L’article 9 de cette convention ne vise en effet que le cas du travailleur salarié français occupé en Algérie ou le travailleur salarié algérien occupé en France. Il est ainsi prévu que « Un travailleur salarié français occupé en Algérie, ou un travailleur salarié algérien occupé en France, admis au bénéfice des prestations de l'assurance maladie à la charge, dans le premier cas, d'une institution algérienne, dans le second cas d'une institution française, conserve le bénéfice desdites prestations lorsqu'il transfère sa résidence sur le territoire de l'autre pays, à condition que, préalablement à son départ, le travailleur ait obtenu l'autorisation de l'institution algérienne ou française à laquelle il est affilié ».
C’est donc à bon droit que la caisse a interrompu le versement des indemnités journalières servies à Monsieur [X] sur la période du 19 novembre 2021 au 11 janvier 2022 au cours de laquelle il a résidé en Algérie.
La bonne foi nullement contestée de Monsieur [X], qui soutient sa méconnaissance de la loi, n’est pas de nature à remettre en cause l’application des dispositions du principe de territorialité.
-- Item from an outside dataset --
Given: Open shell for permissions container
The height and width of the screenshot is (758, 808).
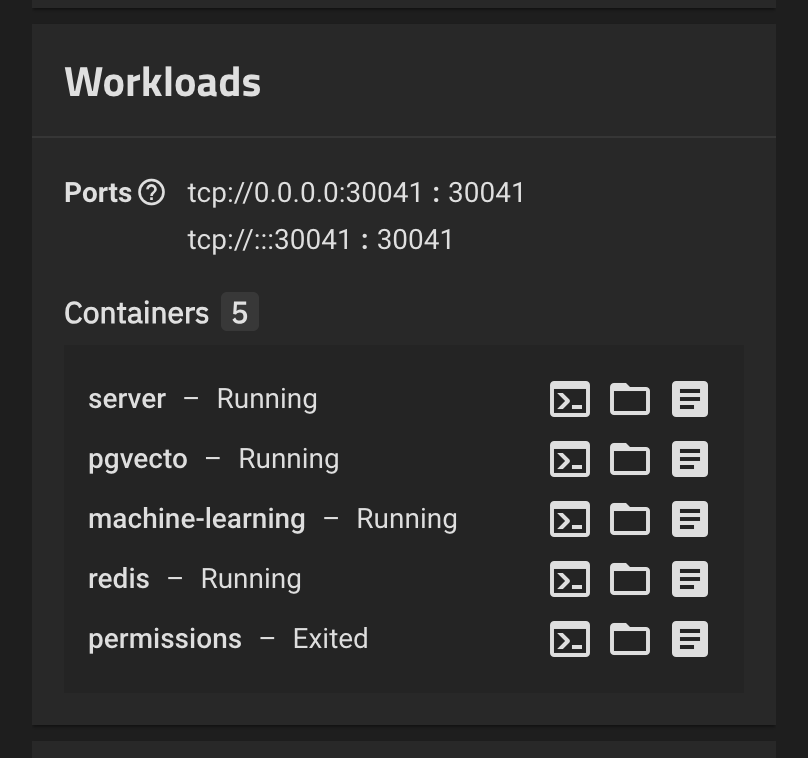Looking at the screenshot, I should (570, 639).
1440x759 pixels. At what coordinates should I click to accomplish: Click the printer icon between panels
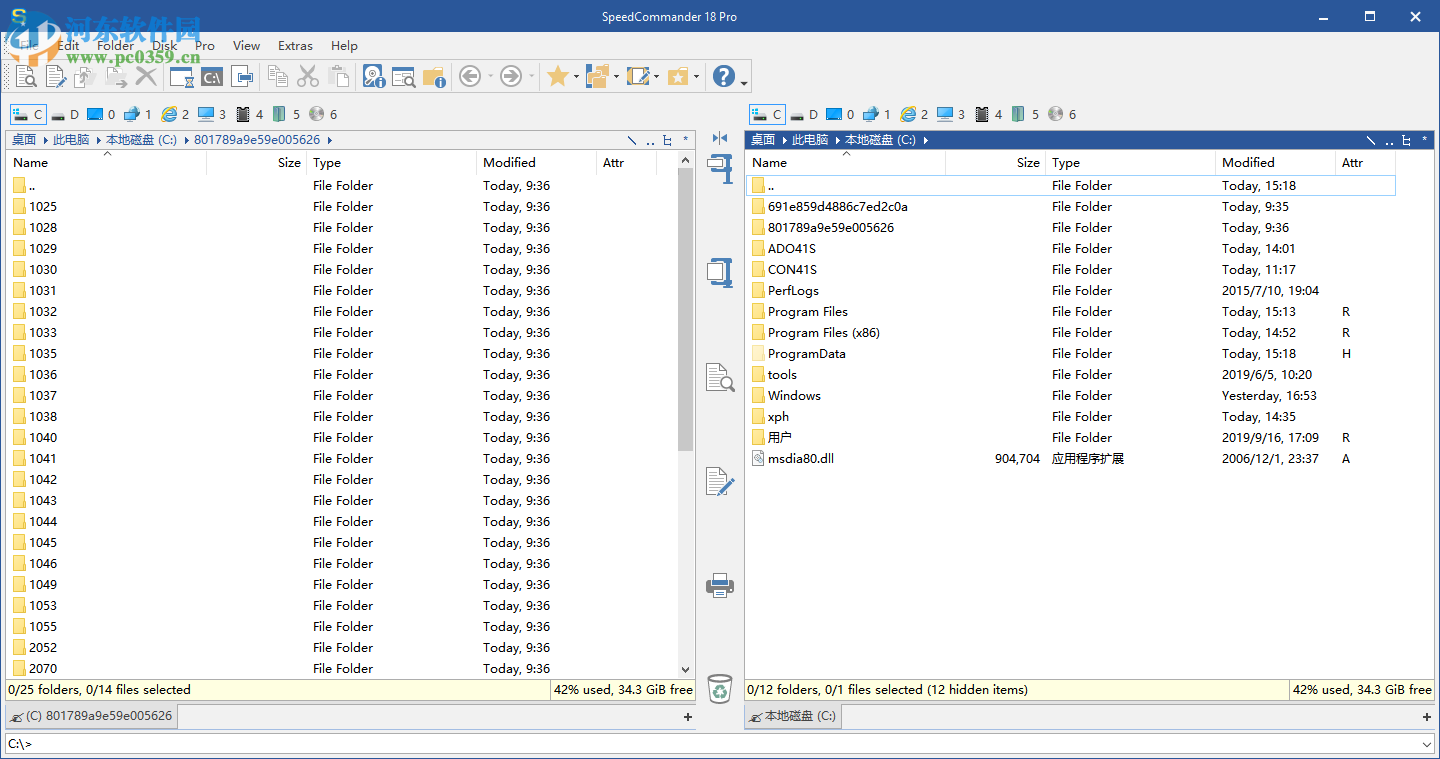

Il en est de même s’agissant de l’échange téléphonique qu’il aurait eu avec un agent de la caisse.
Le tribunal observe à cet égard que Monsieur [X] s’est rendu en Algérie le 19 novembre 2021 sans même attendre l’étude de son dossier par la caisse qui, par courrier daté du 16 novembre 2021 adressé au requérant, sollicitait des informations et pièces complémentaires.
Monsieur [X] sera donc débouté de son recours.
Conformément aux dispositions de l’article 696 du code de procédure civile, Monsieur [X], qui succombe, est condamné aux dépens.
PAR CES MOTIFS
Le tribunal,
DÉBOUTE Monsieur [U] [X] de son recours ;
CONDAMNE Monsieur [U] [X] aux dépens.